- _Extract provided_
REYNOLDSVILLE — Members of the Reynoldsville Grant Committee recently did a walkthrough of town with consultants who will be helping them through the process of a capital project to revitalize Main Street.

John Burkett and Darren Scolese led the walkthrough, which also included Jamie Lefever of the Jefferson County Development Council, several members of the Reynoldsville Community Association, and Bill Setree, director of community development.

Consultants who came to the borough were Toby Fauver of Rockland Consulting, and Peter Quintanilla of Michael Baker International.

“Whatever we apply for, generally we’re going to try to have the application be broad enough that if you get funding, you can make decisions within that funding and still be within what we applied for,” Fauver said.

Fauver has a background working as both a consultant on similar projects, and as a worker for PennDOT as the deputy secretary.

“If you don’t get something awarded in this round, there’s future rounds, so don’t get discouraged. There’s communities that have been in line for a while that apply every round and eventually they get awarded money,” Fauver said.

- _Actions to take_
1. List every person named in the article about the Reynoldsville Main Street walkthrough.
2. According to the Reynoldsville walkthrough article, what position did Fauver hold at PennDOT?
3. Continue the news article on the Reynoldsville Main Street revitalization walkthrough from the point where it stops.
The data that comes after this article has nothing to do with it.

- _Given information_
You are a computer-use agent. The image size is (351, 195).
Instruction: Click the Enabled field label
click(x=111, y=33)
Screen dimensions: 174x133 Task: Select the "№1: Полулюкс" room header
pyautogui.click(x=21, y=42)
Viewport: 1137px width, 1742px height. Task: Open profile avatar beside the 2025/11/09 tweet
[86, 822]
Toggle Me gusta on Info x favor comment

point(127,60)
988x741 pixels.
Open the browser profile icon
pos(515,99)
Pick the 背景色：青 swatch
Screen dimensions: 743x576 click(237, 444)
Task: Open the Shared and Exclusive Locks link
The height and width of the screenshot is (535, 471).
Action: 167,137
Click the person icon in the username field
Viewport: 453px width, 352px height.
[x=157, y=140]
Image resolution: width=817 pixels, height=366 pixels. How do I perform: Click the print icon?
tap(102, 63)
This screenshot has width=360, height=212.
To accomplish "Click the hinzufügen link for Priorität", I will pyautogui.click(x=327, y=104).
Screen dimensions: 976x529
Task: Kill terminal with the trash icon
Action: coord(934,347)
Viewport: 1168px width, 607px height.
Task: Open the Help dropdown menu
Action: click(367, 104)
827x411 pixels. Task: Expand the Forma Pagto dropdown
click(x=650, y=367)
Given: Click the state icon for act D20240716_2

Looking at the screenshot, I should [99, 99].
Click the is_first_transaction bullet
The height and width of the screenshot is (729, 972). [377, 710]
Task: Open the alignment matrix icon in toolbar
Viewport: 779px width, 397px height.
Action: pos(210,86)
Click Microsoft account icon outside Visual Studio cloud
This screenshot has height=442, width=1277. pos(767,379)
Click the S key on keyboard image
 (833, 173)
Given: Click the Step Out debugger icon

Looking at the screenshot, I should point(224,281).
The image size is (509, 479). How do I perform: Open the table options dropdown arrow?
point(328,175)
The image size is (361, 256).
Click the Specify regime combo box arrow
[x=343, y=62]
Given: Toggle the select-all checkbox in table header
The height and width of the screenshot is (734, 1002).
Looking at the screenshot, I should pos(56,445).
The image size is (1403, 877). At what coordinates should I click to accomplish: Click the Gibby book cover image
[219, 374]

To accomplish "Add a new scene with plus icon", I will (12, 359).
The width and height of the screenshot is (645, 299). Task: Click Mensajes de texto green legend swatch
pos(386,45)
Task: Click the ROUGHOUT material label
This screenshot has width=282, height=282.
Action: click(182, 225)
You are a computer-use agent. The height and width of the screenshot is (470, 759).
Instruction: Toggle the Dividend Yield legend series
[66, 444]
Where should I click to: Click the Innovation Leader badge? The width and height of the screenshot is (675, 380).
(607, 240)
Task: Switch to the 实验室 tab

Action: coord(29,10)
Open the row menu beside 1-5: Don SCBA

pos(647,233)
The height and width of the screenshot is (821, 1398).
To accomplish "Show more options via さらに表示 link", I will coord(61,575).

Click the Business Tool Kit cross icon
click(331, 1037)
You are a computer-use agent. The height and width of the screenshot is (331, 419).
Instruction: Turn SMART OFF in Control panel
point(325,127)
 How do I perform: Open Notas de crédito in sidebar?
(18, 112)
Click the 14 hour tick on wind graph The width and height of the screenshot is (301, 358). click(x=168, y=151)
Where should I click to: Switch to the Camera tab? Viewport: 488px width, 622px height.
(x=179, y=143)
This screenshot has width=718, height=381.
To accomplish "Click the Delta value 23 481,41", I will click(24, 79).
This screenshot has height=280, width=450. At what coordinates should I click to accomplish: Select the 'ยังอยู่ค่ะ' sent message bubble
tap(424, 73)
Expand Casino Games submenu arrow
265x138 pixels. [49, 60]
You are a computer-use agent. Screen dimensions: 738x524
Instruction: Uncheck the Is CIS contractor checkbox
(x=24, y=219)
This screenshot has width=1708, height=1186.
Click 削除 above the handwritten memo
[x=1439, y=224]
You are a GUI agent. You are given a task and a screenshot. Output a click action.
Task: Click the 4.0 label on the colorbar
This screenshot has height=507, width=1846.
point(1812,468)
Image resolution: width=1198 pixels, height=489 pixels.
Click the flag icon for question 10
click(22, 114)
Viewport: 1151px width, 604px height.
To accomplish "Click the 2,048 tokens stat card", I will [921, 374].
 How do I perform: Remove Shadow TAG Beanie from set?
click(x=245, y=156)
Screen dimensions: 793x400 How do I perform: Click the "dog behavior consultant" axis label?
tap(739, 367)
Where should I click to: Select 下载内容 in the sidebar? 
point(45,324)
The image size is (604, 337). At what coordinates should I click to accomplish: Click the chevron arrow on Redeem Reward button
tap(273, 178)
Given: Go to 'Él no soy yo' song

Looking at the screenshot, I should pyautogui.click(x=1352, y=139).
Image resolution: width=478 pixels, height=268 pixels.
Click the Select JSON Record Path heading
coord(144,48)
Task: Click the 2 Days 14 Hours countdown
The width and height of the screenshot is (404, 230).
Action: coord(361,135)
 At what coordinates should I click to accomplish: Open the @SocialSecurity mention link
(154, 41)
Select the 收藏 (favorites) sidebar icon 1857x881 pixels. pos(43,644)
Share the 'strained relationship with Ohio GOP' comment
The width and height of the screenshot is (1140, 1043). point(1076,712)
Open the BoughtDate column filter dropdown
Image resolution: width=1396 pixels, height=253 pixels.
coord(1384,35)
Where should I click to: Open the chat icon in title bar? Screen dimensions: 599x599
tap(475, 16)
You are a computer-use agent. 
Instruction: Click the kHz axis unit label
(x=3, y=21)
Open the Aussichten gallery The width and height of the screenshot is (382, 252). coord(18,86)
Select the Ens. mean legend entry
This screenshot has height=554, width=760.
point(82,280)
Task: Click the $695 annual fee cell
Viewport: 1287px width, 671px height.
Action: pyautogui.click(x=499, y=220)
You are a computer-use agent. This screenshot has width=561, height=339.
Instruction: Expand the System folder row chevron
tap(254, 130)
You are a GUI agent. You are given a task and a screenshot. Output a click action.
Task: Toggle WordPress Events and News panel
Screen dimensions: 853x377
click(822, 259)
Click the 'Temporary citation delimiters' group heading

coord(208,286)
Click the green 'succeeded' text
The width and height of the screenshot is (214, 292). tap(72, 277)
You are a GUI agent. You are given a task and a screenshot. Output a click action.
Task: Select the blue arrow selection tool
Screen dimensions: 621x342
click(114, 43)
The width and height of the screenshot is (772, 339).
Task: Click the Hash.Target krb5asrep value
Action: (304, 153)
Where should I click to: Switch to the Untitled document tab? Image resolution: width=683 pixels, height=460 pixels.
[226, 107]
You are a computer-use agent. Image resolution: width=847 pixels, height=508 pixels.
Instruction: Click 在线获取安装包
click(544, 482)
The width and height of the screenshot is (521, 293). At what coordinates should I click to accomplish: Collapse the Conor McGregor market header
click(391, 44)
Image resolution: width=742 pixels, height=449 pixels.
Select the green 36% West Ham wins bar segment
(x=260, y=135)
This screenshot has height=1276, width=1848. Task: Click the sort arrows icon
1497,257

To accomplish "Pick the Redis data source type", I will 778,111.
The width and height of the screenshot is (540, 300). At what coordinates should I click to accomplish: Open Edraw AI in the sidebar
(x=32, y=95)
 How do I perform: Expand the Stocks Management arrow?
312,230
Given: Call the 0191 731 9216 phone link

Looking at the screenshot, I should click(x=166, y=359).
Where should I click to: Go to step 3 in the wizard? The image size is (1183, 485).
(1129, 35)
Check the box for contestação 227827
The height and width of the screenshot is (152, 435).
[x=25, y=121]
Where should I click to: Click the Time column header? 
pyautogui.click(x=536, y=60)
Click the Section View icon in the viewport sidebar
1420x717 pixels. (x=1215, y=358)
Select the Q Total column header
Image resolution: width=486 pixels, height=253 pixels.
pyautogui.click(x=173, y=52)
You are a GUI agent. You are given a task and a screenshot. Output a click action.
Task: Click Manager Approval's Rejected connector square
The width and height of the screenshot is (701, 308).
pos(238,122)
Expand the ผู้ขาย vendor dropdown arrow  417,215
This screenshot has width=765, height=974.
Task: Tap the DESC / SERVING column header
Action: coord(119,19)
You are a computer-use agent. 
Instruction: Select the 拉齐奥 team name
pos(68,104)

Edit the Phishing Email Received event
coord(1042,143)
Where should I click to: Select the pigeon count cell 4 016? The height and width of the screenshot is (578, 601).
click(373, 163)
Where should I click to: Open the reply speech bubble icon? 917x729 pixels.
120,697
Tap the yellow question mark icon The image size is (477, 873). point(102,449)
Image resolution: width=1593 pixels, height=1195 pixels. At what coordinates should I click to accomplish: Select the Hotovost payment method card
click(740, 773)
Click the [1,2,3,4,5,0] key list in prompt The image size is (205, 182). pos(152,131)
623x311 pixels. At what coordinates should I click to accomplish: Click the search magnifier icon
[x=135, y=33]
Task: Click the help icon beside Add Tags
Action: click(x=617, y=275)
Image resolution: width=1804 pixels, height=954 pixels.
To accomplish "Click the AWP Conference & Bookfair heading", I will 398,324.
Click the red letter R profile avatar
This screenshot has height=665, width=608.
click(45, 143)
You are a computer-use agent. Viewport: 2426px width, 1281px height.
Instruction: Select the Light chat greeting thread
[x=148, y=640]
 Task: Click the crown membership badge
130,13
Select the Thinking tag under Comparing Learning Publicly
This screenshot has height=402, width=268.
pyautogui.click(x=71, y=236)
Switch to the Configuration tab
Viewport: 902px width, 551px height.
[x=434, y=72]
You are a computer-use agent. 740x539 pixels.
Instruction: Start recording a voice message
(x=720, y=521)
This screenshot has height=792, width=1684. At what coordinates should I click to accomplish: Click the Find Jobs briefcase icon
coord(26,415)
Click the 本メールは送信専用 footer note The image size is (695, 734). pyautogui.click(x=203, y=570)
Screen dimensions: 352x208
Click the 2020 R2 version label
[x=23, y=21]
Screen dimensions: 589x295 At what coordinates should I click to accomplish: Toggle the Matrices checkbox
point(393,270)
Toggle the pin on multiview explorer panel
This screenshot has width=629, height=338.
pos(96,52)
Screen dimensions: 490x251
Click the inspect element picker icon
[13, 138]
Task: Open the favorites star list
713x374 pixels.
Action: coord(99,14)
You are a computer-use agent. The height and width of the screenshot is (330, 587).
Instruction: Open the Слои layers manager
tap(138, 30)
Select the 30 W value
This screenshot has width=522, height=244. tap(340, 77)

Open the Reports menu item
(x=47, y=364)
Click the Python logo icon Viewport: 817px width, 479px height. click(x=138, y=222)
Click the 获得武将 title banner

- _Solved problems_
1. John Burkett, Darren Scolese, Jamie Lefever, Bill Setree, Toby Fauver, Peter Quintanilla

2. He was the deputy secretary.

3.
Some possible changes the consultants suggested during the walkthrough were adding bulbouts and possibly a bike lane to Main Street.

A bulbout is a section of sidewalk that extends out from an intersection to align with parking to give pedestrians a safe space to step out when crossing the street. Fauver said these are great safety features, and will also aid to slow traffic down.

Burkett also said the borough is interested in raised crosswalks.

“Something else we’ve thought about, with trying to cut down on people speeding up and down Main Street, we’ve looked into raised crosswalks,” Burkett said.

One of the common themes during the walkthrough was that much of the property along Main Street is owned by individuals, but not much is done with the properties that are in need of improvements, or could be redeveloped. This is a frustration that Burkett has expressed during council meetings in the past.

“There’s so much potential in this downtown, I believe, but you need the business owners to cooperate,” Burkett said to the consultants.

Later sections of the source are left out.